── Exercise inputs ──

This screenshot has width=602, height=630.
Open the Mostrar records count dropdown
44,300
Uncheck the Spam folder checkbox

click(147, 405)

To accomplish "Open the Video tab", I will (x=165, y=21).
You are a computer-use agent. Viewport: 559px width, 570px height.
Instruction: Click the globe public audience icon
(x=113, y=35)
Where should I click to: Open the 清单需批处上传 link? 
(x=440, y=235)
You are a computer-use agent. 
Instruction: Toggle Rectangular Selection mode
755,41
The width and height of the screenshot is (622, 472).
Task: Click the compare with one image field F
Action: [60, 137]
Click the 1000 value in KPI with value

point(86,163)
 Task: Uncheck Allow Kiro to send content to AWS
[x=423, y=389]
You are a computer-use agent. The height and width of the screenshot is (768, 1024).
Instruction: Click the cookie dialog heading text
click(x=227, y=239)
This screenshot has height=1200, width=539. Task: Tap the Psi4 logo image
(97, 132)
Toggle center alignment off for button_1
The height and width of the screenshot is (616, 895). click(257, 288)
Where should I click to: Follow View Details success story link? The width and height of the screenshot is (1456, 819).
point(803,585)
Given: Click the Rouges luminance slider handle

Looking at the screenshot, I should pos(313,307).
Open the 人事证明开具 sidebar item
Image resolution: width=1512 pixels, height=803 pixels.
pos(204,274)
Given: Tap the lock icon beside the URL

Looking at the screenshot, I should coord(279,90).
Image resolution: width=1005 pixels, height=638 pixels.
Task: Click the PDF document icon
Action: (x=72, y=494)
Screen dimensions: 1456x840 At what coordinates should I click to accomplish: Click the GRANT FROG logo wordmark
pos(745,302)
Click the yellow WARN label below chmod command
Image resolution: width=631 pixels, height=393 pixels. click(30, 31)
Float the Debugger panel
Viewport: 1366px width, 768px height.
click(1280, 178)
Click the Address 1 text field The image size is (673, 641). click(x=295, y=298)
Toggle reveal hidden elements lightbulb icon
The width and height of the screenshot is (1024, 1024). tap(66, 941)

───

--- Problem description ---
Copy every one of the rows above verbatim, line for line.

--- Exercise response ---
This screenshot has width=602, height=630.
Open the Mostrar records count dropdown
44,300
Uncheck the Spam folder checkbox

click(147, 405)

To accomplish "Open the Video tab", I will (x=165, y=21).
You are a computer-use agent. Viewport: 559px width, 570px height.
Instruction: Click the globe public audience icon
(x=113, y=35)
Where should I click to: Open the 清单需批处上传 link? 
(x=440, y=235)
You are a computer-use agent. 
Instruction: Toggle Rectangular Selection mode
755,41
The width and height of the screenshot is (622, 472).
Task: Click the compare with one image field F
Action: [60, 137]
Click the 1000 value in KPI with value

point(86,163)
 Task: Uncheck Allow Kiro to send content to AWS
[x=423, y=389]
You are a computer-use agent. The height and width of the screenshot is (768, 1024).
Instruction: Click the cookie dialog heading text
click(x=227, y=239)
This screenshot has height=1200, width=539. Task: Tap the Psi4 logo image
(97, 132)
Toggle center alignment off for button_1
The height and width of the screenshot is (616, 895). click(257, 288)
Where should I click to: Follow View Details success story link? The width and height of the screenshot is (1456, 819).
point(803,585)
Given: Click the Rouges luminance slider handle

Looking at the screenshot, I should pos(313,307).
Open the 人事证明开具 sidebar item
Image resolution: width=1512 pixels, height=803 pixels.
pos(204,274)
Given: Tap the lock icon beside the URL

Looking at the screenshot, I should coord(279,90).
Image resolution: width=1005 pixels, height=638 pixels.
Task: Click the PDF document icon
Action: (x=72, y=494)
Screen dimensions: 1456x840 At what coordinates should I click to accomplish: Click the GRANT FROG logo wordmark
pos(745,302)
Click the yellow WARN label below chmod command
Image resolution: width=631 pixels, height=393 pixels. click(30, 31)
Float the Debugger panel
Viewport: 1366px width, 768px height.
click(1280, 178)
Click the Address 1 text field The image size is (673, 641). click(x=295, y=298)
Toggle reveal hidden elements lightbulb icon
The width and height of the screenshot is (1024, 1024). tap(66, 941)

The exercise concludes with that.